İstanbul Susuzluktan Kerbela’ya Dönüşmüştü
İstanbul’un susuzluktan Kerbela’ya döndüğünü belirten Eroğlu, “Sayın Nurettin Sözen 1994 öncesi kendi döneminde yaşanan susuzluğu hem kader olarak değerlendirmesi, hem de yaşanan su kesintisi sanki 1-2 saatten ibaretmiş gibi bahsetmesi trajikomik bir durumdur. O dönem yaşanan susuzluğu aşmak için “Arabanızı yıkamayın, musluğunuzu kapatın gibi bir sürü tedbir aldık.” ifadesi ise olayın ciddiyetinden ne kadar uzak olduğunu, İstanbul’un ilim ve fenle yönetilmediğini alenen ortaya koymaktadır. 1994 öncesi İstanbul’u yönetemeyenler susuzluktan şehri Kerbela’ya çevirmişti. Musluklardan günlerce değil, aylarca su akmadığı için vatandaşlar semtler arası mekik dokuyordu. Kadınlar ellerinde bidon ve kovalarla su tankeri yolu gözlüyordu. Mahalle aralarında benzin satar gibi su satış istasyonları kurulmuş, vatandaşlar su kuyruklarında parayla su almak için bekler olmuştu. Şehirde su turizmi başlamıştı. İstanbulluların en büyük lüksü “15 günde bir suya razıyız ama hangi gün verileceğini bilelim” idi. 1994 yılı öncesinde İstanbul; suyu akmayan, binaların bodrumlarına büyük depoların yapıldığı, mutfak ve banyoları su bidonları ile dolu bir şehir haline gelmişti. İstanbul’da o dönemde yaşanan su sıkıntısı karikatürlere dahi mevzu bahis olmuştu. Suya hasret kalmış İstanbullular isyan bayrağını açmış, her gün Büyükşehir Belediyesi ve İSKİ önünde protesto gösterileri yapıyordu. Belediye şehri yönetemiyordu. İSKİ’nin borcu 1,5 milyar $’dı. Sayın Nurettin Sözen’in, bizim dönemimizde Istranca derelerine inşa ettiğimiz barajları, kendisinin inşa ettiğini söyleyecek kadar ileri gitmesine kendisi dahi inanmamaktadır. Şayet bu barajlar kendi dönemlerinde inşa edilmiş olsaydı İstanbul’da bu derece susuzluk yaşanmazdı. 1994 yılında İSKİ suyunun takriben %65’i elek gibi olmuş şebekelerde kayboluyordu. Sayın Cumhurbaşkanımız 1994 yılında Büyükşehir Belediye Başkanı seçildi ve ben de 5 Mayıs 1994 Cuma günü İSKİ Genel Müdürü olarak vazifeye başladım. Yaptığımız değerlendirmeler neticesinde 1 Ocak 1995 saat 08.59’da su kesintisine son vereceğimizi aziz İstanbullularla ilan ettik. 7 dereden 7 tepeye suyu iletmek için çalışmalara başladık” diye konuştu.
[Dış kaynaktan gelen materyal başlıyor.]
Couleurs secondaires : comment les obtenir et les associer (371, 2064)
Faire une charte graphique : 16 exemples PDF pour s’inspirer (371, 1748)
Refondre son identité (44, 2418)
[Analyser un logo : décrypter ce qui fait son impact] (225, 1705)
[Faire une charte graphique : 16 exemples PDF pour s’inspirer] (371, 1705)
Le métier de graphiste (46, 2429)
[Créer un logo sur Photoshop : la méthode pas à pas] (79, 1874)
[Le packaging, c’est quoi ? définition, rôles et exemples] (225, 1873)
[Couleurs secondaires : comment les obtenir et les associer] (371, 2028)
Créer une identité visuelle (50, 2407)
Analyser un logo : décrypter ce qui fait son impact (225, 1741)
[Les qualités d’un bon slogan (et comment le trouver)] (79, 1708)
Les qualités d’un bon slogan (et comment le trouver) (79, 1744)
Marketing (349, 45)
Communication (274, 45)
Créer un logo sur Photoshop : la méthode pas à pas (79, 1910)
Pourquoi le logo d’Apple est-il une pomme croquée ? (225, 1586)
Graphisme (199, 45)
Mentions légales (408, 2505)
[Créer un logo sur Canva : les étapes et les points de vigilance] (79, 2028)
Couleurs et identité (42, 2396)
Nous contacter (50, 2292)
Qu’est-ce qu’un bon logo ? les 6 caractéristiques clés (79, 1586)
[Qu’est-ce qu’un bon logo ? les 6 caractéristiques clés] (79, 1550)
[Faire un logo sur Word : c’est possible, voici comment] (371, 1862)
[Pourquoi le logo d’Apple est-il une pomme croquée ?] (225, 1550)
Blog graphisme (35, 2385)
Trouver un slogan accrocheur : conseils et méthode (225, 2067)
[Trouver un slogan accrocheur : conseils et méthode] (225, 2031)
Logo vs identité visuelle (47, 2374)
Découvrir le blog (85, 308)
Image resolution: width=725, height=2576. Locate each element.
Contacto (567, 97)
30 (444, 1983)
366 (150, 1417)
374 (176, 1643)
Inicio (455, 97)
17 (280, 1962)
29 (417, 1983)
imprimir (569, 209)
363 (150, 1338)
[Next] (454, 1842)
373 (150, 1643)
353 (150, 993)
Kuzuludere Barajının Projeleri Dahi Yoktu
Eroğlu, “Sayın Sözen’in %100’ünü bitirdik dediği, Istranca derelerinin en küçüğü olan Düzdere Barajının temeli atılmış ama sadece dolu savaktan ve 6 km isale hattından başka hiçbir imalatı yapılmamıştı. Biz ta o günlerde bu baraja ileride sahip çıkmak isteyeceklerini düşündüğümüz için Düzdere Barajının temelini 21 Temmuz 1994 tarihinde tekrar attık. İstanbul Valisi Rahmetli Hayri Kozakçıoğlu, Büyükşehir Belediye Başkanı Sayın Recep Tayyip Erdoğan ve ben birlikte temel atmıştık. Çalışmalara hızla başlayarak gece gündüz çalıştık. Barajı önceden belirlendiği gibi 253 günde tamamlayarak 1 Nisan 1995 tarihinde saat 11.00’de Rahmetli Necmettin Erbakan Hocamız, Sayın Recep Tayyip Erdoğan ve ben hizmete aldık. Sayın Sözen’in %90’ını tamamladık dediği Istrancaların ikinci barajı olan Kuzuludere Barajının projeleri bile hazırlanmamıştı. Barajın inşa edileceği alan orman olduğu için Orman Genel Müdürlüğünden irtifak hakkı dahi alınmamıştı. Kuzuludere Barajını da 6 Ağustos 1995 tarihinde hizmete almıştık. Aynı şekilde Sayın Sözen’in röportajında %80’ini tamamladık dediği Büyükdere Barajının da ortada projesi dahi yoktu. O barajı da inşa etmek bize nasip oldu. Biz Sayın Cumhurbaşkanımızın liderliğinde Istraca Dereleri Projesine büyük önem verdik. 1995 yılında Istranca Dereleri Projelerinin 1. Kademesini teşkil eden Düzdere, Kuzulu Dere ve Büyükdere Barajlarını inşa ederek hizmete aldık. 1997 ve 2000 yıllarında ise projenin 2. Kademesini teşkil eden Elmalıdere, Sultanbahçedere, Kazandere ve Papuçdere Barajlarını inşa ederek hizmete aldık. Yani bu barajları biz inşa ettik. Sayın Recep Tayyip Erdoğan’ın liderliğinde İSKİ’nin yürüttüğü çalışmalar ile 7 dere 7 tepeyle buluşturulmuş ve yıllık 235 milyon m3 su şehre getirilmiştir. İSKİ ayrıca 1996 yılında Şile Keson kuyularını ve 1998 yılında da Sazlıdere Barajını hizmete alarak yıllık 85 milyon m3 su daha devreye alındı. 1994 yılından 2019 yılına kadar 25 yılda İstanbul’a muazzam içmesuyu yatırımları yaptık. İSKİ Genel Müdürlüğü olarak 600 adet tesis hizmete aldık” dedi.